Carbon tetroxide
- Names: IUPAC name C_{2v} isomer: 1,2,3-Trioxetan-4-one; Oxygen carbonate; Monooxygen carbonate; D_{2d} isomer: Carbon diperoxide;

Identifiers
- CAS Number: 853179-44-9;
- 3D model (JSmol): Interactive image;
- PubChem CID: 22321311;
- CompTox Dashboard (EPA): DTXSID901028836 ;

Properties
- Chemical formula: CO_{4}
- Molar mass: 76.007 g·mol^{−1}

= Carbon tetroxide =

Carbon tetroxide or Oxygen carbonate (in its C_{2v} isomer) is a highly unstable oxide of carbon with formula CO_{4}. It was proposed as an intermediate in the O-atom exchange between carbon dioxide (CO_{2}) and oxygen (O_{2}) at high temperatures.
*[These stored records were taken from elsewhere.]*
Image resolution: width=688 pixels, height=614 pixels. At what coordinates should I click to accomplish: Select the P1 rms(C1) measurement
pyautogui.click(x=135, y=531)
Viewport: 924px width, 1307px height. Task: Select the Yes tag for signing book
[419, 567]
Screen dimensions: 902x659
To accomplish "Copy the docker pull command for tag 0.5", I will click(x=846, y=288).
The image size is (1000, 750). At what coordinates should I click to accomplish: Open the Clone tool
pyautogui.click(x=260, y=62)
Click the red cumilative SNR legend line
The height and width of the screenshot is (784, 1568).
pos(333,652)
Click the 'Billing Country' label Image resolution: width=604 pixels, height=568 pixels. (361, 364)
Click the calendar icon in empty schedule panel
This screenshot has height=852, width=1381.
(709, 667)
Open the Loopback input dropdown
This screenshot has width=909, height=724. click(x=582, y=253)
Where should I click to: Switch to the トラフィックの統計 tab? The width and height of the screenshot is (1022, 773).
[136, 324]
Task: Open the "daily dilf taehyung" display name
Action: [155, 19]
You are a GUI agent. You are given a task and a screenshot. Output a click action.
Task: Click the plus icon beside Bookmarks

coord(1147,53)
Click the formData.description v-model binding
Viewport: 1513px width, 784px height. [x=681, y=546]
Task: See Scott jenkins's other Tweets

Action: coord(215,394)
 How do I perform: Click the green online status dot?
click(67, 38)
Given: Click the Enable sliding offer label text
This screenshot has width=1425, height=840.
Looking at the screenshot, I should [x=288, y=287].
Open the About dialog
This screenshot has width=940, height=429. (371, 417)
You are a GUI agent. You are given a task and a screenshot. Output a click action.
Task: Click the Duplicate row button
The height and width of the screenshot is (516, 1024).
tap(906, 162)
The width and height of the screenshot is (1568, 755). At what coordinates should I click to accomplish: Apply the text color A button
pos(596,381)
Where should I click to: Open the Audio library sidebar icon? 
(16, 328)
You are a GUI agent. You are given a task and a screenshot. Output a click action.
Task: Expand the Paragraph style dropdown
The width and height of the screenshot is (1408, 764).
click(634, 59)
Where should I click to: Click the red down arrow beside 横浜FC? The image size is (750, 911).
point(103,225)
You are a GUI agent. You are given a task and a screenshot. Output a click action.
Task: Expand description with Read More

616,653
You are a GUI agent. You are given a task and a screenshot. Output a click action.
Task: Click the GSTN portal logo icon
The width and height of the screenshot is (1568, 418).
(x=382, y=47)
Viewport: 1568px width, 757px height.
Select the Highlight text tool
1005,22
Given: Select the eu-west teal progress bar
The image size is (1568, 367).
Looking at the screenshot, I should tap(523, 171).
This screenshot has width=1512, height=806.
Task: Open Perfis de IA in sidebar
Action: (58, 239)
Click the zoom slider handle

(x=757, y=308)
The C_{2v} isomer, which is 138 kJ mol^{−1} more stable than the D_{2d} isomer, was first detected in electron-irradiated ices of carbon dioxide via infrared spectroscopy.

The D_{2d} isomer of carbon tetroxide

The isovalent carbon tetrasulfide CS_{4} is also known from inert gas matrix. It has D_{2d} symmetry with the same atomic arrangement as CO_{4} (D_{2d}).